Scott Brown, dean of Dartmouth's department overseeing religious activities, justifies the college's actions on the grounds that “a large number of students” were likely to take offense at the gift. This despite the fact that a year ago Campus Crusade distributed 1,069 copies of the same book to incoming freshmen, and only 6 students registered complaints. Poor C.S. Lewis. He seems to grow more offensive with each passing year.

This is, of course, the same Dartmouth founded in 1769 as a Christian college by the popular preacher of the Great Awakening, the Reverend Eleazar Wheelock, and the same Dartmouth that prides itself on its openness to diversity, offering such mind-widening courses as “The Invention of Heterosexuality and How to Have Promiscuity in an Epidemic.” Yet it is also the same Dartmouth that banned the school glee club from singing at the annual tree-lighting ceremony, because their repertoire included carols such as Silent Night and O Come All Ye Faithful, which contain explicit and offensive lyrics.

Jennifer Wan, a Dartmouth junior from Brookline, MA, expressed her consternation at the college's actions: “I don't see the book as trying to convert anybody. It's weird to me that it would offend people. It's just a book. You don't have to read it.”

Dean Brown, however, does not agree. Subtle and insidious mind maneuvering is afoot. Unlike flyers (the campus mail service recently distributed leaflets handed out by Buddhist monks), Brown explains, gifts create a “psychological hook,” that elicits a response from those who receive it. Therefore, Brown suggests, Mere Christianity might create a sense of obligation in those who found a copy in their mailbox. Without wishing to impugn the motives behind Brown's paternalism, one questions his low estimation of students’ capacity for independent thinking.

Dartmouth has made some concessions. Scott Brown allowed that all students could receive the book in their mailboxes, provided that the group mailed them through the U.S. Postal Service, rather than the College's own mailing system—effectively committing the college to refraining from tampering with U.S. Mail, which is, in any case, a Federal offense. That way, Brown asserts, the college would not be “subsidizing” the distribution of the book. Some students have found this policy puzzling, especially since their mailboxes are constantly barraged with college-distributed mail of other sorts, ranging from monthly J. Crew catalogs to a computer magazine that showed nude photos on its cover. Amidst a plethora of worldviews and opinions, it seems that Christianity has been singled out as uniquely unworthy of tolerance.

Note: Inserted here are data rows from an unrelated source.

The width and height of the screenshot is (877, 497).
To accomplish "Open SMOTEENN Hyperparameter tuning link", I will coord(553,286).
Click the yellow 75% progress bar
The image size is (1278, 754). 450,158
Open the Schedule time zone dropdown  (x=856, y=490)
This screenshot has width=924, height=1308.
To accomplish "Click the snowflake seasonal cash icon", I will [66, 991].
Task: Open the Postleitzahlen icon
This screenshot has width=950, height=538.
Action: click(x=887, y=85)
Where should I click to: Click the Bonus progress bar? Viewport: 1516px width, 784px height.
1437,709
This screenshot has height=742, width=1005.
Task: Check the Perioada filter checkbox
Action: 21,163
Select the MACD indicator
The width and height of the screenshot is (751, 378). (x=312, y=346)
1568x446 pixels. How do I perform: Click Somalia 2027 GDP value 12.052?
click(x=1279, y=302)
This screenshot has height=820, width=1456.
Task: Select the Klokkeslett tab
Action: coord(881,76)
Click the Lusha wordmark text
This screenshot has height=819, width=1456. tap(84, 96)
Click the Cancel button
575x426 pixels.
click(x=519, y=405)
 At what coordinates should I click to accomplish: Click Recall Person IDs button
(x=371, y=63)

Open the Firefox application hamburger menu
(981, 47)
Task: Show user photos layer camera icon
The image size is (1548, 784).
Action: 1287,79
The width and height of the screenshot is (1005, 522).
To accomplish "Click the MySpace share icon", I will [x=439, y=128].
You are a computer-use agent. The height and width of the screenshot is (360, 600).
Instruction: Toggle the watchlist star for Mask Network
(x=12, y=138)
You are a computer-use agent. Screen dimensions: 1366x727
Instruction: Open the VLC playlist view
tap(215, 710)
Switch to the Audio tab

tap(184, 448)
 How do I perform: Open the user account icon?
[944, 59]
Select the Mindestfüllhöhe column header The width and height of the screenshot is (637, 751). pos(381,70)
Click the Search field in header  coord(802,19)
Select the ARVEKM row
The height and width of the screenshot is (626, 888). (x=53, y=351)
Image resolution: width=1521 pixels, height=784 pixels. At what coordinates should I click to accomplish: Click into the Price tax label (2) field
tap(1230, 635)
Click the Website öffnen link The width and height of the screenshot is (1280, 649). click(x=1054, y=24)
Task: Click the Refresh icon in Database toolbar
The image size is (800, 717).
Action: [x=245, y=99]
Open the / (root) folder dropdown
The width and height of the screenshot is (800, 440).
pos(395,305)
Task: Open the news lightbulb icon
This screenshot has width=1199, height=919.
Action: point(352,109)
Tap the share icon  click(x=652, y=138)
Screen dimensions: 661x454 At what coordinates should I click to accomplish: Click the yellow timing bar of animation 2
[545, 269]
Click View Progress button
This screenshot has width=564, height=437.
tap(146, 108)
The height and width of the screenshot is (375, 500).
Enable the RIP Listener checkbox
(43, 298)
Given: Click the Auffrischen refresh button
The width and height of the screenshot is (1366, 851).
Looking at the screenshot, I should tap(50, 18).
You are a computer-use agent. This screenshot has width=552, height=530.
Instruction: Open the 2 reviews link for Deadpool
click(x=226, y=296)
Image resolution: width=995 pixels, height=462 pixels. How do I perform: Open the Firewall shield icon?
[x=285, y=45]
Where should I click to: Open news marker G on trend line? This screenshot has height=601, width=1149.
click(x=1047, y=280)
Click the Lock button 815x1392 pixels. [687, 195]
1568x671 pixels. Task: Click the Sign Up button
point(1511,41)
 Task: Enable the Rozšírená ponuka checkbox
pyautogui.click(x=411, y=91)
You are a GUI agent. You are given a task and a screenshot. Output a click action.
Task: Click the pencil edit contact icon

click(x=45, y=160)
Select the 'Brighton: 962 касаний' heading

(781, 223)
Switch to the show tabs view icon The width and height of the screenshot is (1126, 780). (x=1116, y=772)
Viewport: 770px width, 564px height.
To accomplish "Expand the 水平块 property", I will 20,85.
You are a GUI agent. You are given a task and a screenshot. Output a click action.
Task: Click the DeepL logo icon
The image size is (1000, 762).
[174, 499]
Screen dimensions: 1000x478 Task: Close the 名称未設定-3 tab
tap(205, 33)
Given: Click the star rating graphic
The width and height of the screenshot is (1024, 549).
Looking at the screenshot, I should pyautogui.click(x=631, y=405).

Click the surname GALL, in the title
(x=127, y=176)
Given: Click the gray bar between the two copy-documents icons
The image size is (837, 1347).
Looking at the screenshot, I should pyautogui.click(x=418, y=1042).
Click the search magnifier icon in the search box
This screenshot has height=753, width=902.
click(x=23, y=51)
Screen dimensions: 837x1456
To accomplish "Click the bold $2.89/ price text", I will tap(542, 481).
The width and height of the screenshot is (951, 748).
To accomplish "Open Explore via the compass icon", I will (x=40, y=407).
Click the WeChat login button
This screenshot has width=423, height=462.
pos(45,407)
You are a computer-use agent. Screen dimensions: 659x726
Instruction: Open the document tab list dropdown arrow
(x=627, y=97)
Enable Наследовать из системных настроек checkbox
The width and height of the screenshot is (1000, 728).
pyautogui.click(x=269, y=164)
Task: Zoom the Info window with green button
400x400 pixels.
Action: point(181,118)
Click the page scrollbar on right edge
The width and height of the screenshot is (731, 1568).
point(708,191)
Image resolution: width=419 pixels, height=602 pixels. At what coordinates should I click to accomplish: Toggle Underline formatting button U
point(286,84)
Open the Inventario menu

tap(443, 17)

Political correctness as practiced on many American college campuses adheres to an unwritten, two-tiered policy toward diversity. On the one hand deviancy from traditional canons is encouraged, and anything critical of Western civilization, orthodox religion, and especially Christianity enjoys favored status. Anything which upholds objective truth, on the other hand, and especially religious and moral truth, is to be quashed as undermining the tenets of the New Society.

As Edwin Feulner, president of the Washington-based Heritage Foundation, has written: “In a ‘PC’ world, you only have a right to one opinion: theirs. If you don't agree, you are immediately labeled ‘insensitive’ and become a fair target, even for physical attack. And the people who revel in this gender-neutral, multi-cultural, lockstep mindset do so in the name of tolerance!”

Let's not be surprised if one day soon we discover a J. Crew catalog in our hotel room where the Gideon Bible once was.

Father Thomas Williams is rector of the general directorate of the Legionaries of Christ in Rome.